On top of this, its the job of autoadmin service to ensure that one storage node is never assigned partitions whose cumulative limit is greater than the total limit of the storage node (usually the physical limit of the storage node instance).

But how do we know whats the limit of a partition? i.e. How many requests is a partition supposed to receive? We don't. So we assume on Day 0, that each key is equally likely to be accessed, therefore it splits the provisioned Read Capacity Units (RCUs) and Write Capacity Units (WCUs) equally among all the partitions.

Let's assume we have provisioned our table with 300 WCUs and 900 RCUs, and DynamoDB initially creates 3 partitions. This means, each partition will have 100 WCUs and 300 RCUs. Now if any one of our partition starts running hot, DynamoDB will split it. So now each of out partition will have 75 WCUs and 225 RCUs. Wait... so on experiencing more traffic we reduced the provisioned units on that partition? That does not make sense. This problem is called throughput dilution.

Handling throughput dilution

Burst Capacity

We already know that not all partitions use all of their provisioned capacity. So we put this knowledge to use and we borrow capacity from partitions that are not using their capacity and temporarily give it to the partition that needs it.
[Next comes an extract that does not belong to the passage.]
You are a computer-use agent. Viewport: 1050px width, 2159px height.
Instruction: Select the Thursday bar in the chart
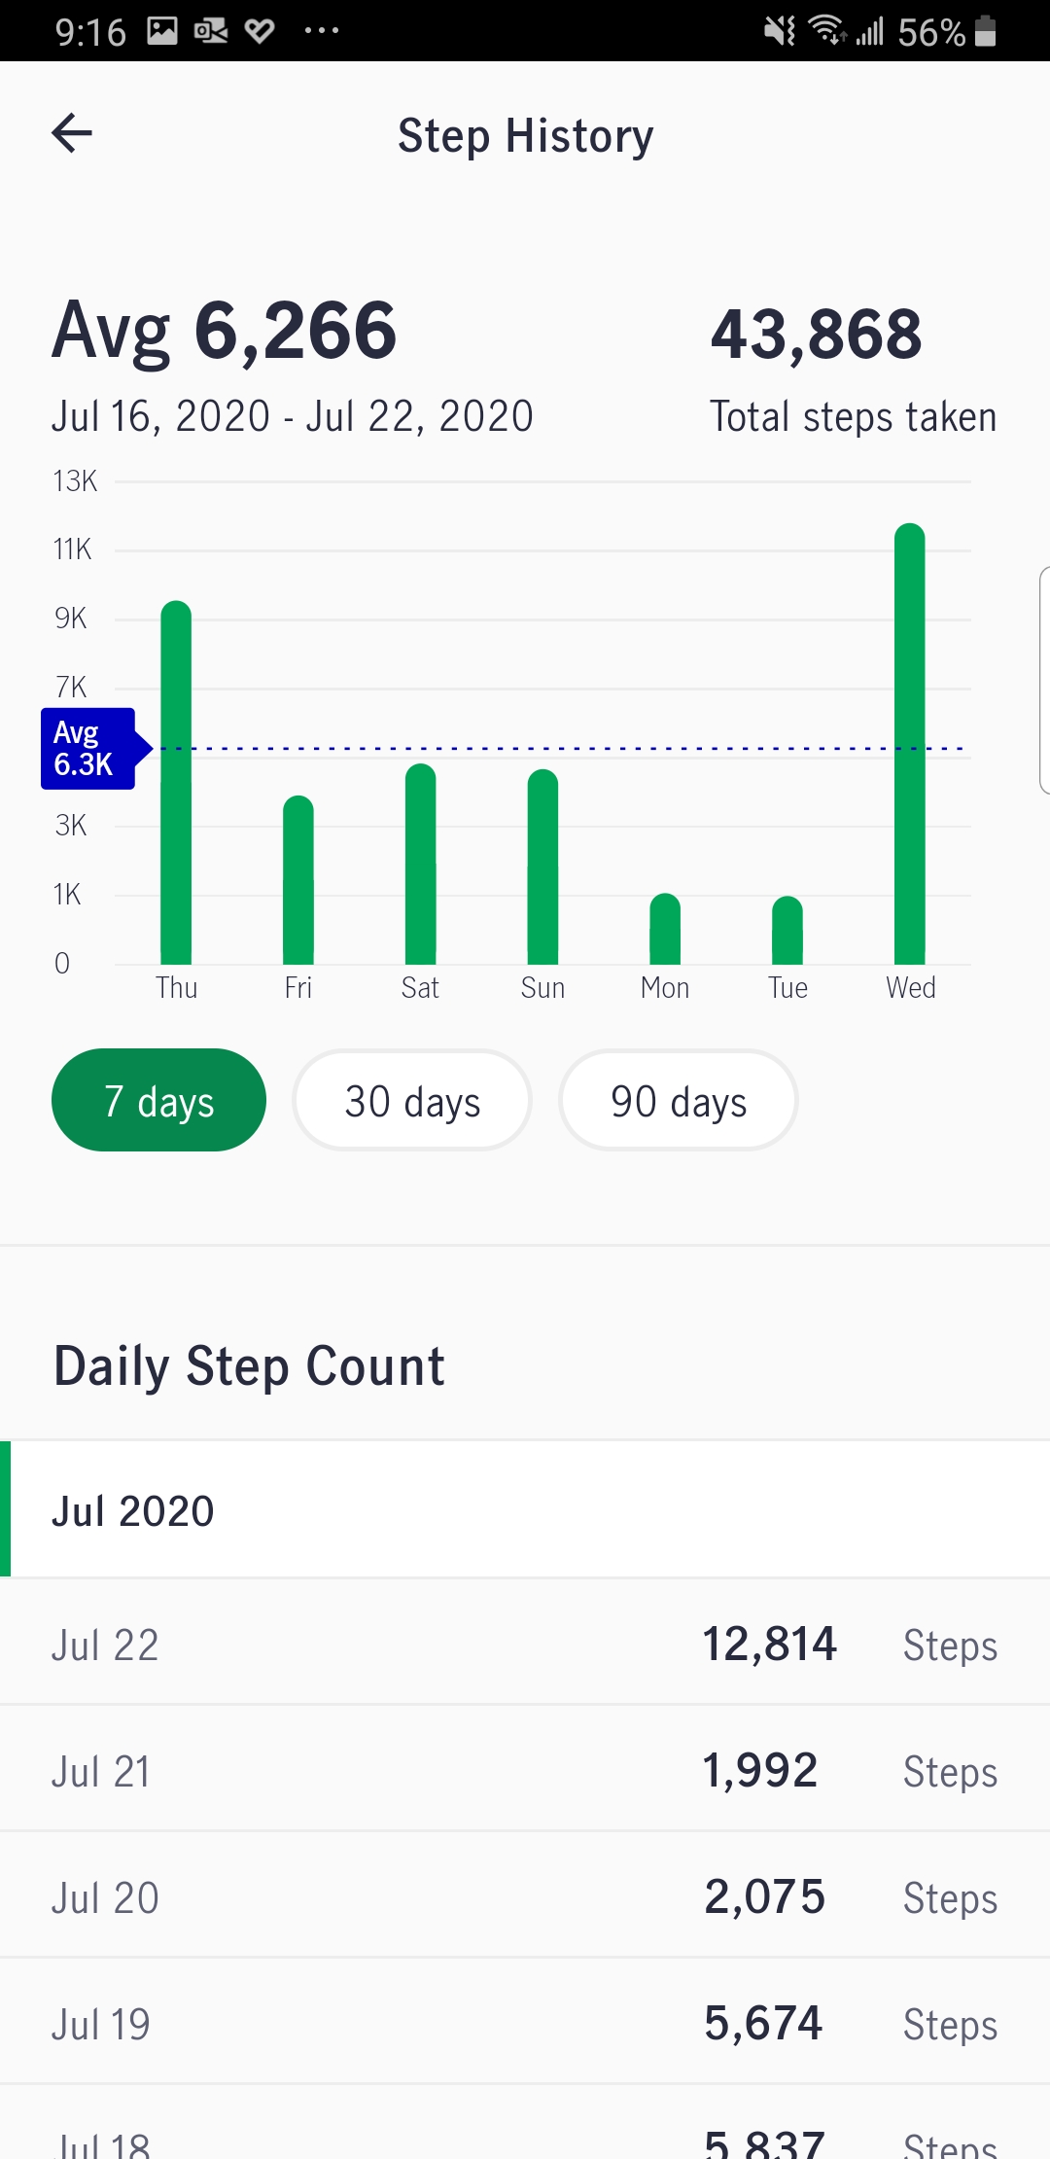[x=176, y=783]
DynamoDB internally uses Token Bucket Algorithm to keep track of provisioned units. Every storage nodes has a global token bucket and within the storage node every partition within has two token buckets, allocated and burst.

For any incoming request,

If allocated bucket of the partition has enough tokens, reduce and allow.
Otherwise, if burst bucket of the partition has enough tokens and allocated bucket of the node have enough tokens, reduce from both and allow.

Adaptive Capacity

Burst capacity is for short lived spikes in traffic, but for long lived shifts in traffic, the autoadmin service automatically dynamically distributes the throughput based on the traffic received by each partition.

Global Admission Control

Global Admission Control (GAC) is a table-level load regulation mechanism in DynamoDB that determines whether an incoming request should be accepted or rejected based on the table’s overall provisioned throughput and current system load.

It ensures that:

The total request rate does not exceed the table’s provisioned capacity.
The system does not become overloaded under sudden traffic spikes.
Excess requests are rejected early, before consuming significant internal resources.

DynamoDB’s architecture is less about scaling infinitely and more about scaling predictably.

The system is designed not just to handle high traffic, but to survive skew, failure, misconfiguration, and sudden shifts in workload.

The real engineering challenge isn’t distributing data — it’s preventing small imbalances from becoming cascading outages. DynamoDB’s design shows how deeply that problem has been thought through.